Gouvernement du Québec

Surplus de 1,2 milliard en un seul mois

Il faudra sérieusement débattre, chers lecteurs, de l’utilisation des surplus récurrents qui emplissent les coffres du gouvernement du Québec.

Hier, le ministère des Finances a publié son rapport mensuel des opérations financières, qui met à jour les résultats du gouvernement jusqu’au 31 août. Or, devinez quoi : pour le seul mois d’août, le surplus du gouvernement a atteint 1,2 milliard de dollars !

Si l’on fait le cumul depuis le début de l’exercice financier, soit le 1er avril, le surplus atteint 1,7 milliard. Ainsi, après seulement 5 mois, le Québec dépasse nettement ses objectifs annuels, soit l’atteinte du déficit zéro.

Et encore, il faut savoir que cette somme vient après la soustraction des versements au Fonds des générations. Ces versements, qui sont pris à même les activités courantes, servent à réduire la dette. Si on les incluait, le surplus du mois d’août bondirait à 1,4 milliard et celui depuis le 1er avril, à 2,6 milliards.

Bref, l’économie roule à fond de train, et le gouvernement en profite. Pour la même période de cinq mois l’an dernier, le surplus s’élevait à 1,0 milliard, soit 731 millions de moins que le 1,7 milliard de cette année.

Vous me direz qu’on ne peut pas vraiment débattre, puisque le gouvernement libéral, majoritaire, tient les cordons de la bourse. Tout de même, en cette année électorale, l’équipe au pouvoir n’est certainement pas insensible aux doléances de ses commettants.

Cela dit, le ministre des Finances, Carlos Leitão, s’est clairement engagé à baisser les impôts des PME et des particuliers, il y a deux mois. De combien ? Mystère. Depuis, plusieurs économistes se sont prononcés en faveur de cette baisse, étant donné la position historiquement défavorable du Québec à ce chapitre en Amérique.

La question qui se pose maintenant : les baisses d’impôts seront-elles annoncées à la mise à jour automnale, d’ici la fin novembre, ou au budget annuel du printemps prochain ?

Au fait, d’où viennent ces surplus ? J’en entends dire qu’ils ont été amassés sur le dos des clients du système d’éducation et de la santé. C’est mal connaître le contexte économique : personne n’aurait pu prévoir que le Québec connaîtrait une telle croissance en 2017. Encore hier, les chiffres de l’emploi du mois d’octobre sont venus confirmer la tendance.

Or, cette croissance des emplois, des ventes au détail et des affaires engraisse les coffres de l’État. Depuis avril, les revenus autonomes du gouvernement sont en hausse de 4,5 % sur la même période de l’an dernier. Or, le gouvernement avait prévu qu’ils croîtraient au rythme de 1,8 % !

|---|

• Consignes
1 - Citez le texte entre « Si l’on fait » et « de cette année. », ces deux passages compris.
2 - D'après le texte, à quel rythme le gouvernement avait-il prévu que ses revenus autonomes croîtraient ?
3 - Résumez le texte en deux phrases.

• Données fournies

|---|

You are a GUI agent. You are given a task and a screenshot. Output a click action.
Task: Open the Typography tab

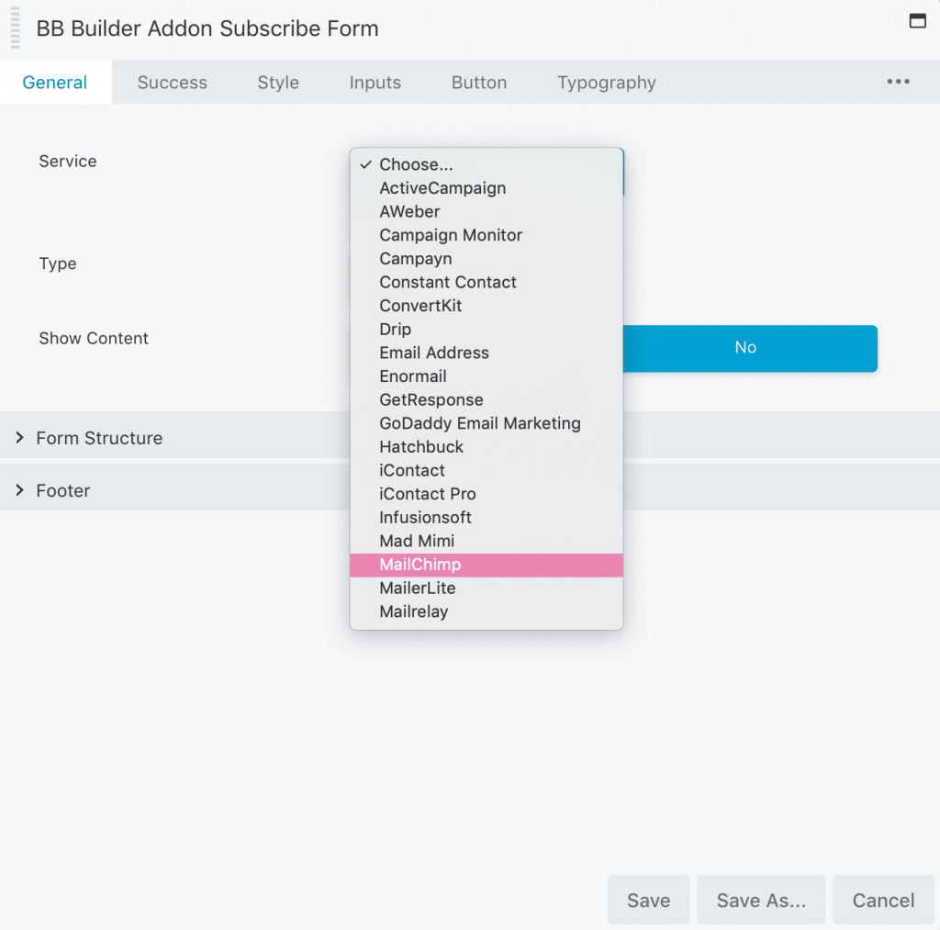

|---|

• Réponses dans l'ordre
1 -
Si l’on fait le cumul depuis le début de l’exercice financier, soit le 1er avril, le surplus atteint 1,7 milliard. Ainsi, après seulement 5 mois, le Québec dépasse nettement ses objectifs annuels, soit l’atteinte du déficit zéro.

Et encore, il faut savoir que cette somme vient après la soustraction des versements au Fonds des générations. Ces versements, qui sont pris à même les activités courantes, servent à réduire la dette. Si on les incluait, le surplus du mois d’août bondirait à 1,4 milliard et celui depuis le 1er avril, à 2,6 milliards.

Bref, l’économie roule à fond de train, et le gouvernement en profite. Pour la même période de cinq mois l’an dernier, le surplus s’élevait à 1,0 milliard, soit 731 millions de moins que le 1,7 milliard de cette année.

2 - Au rythme de 1,8 %.

3 - Le rapport mensuel du ministère des Finances fait état d'un surplus de 1,2 milliard de dollars pour le seul mois d'août et de 1,7 milliard depuis le 1er avril, ce qui dépasse déjà l'objectif annuel du déficit zéro. Ces surplus proviennent d'une croissance économique imprévue qui a fait grimper les revenus autonomes de 4,5 % plutôt que des 1,8 % prévus, et la question est maintenant de savoir quand seront annoncées les baisses d'impôts promises par le ministre Carlos Leitão.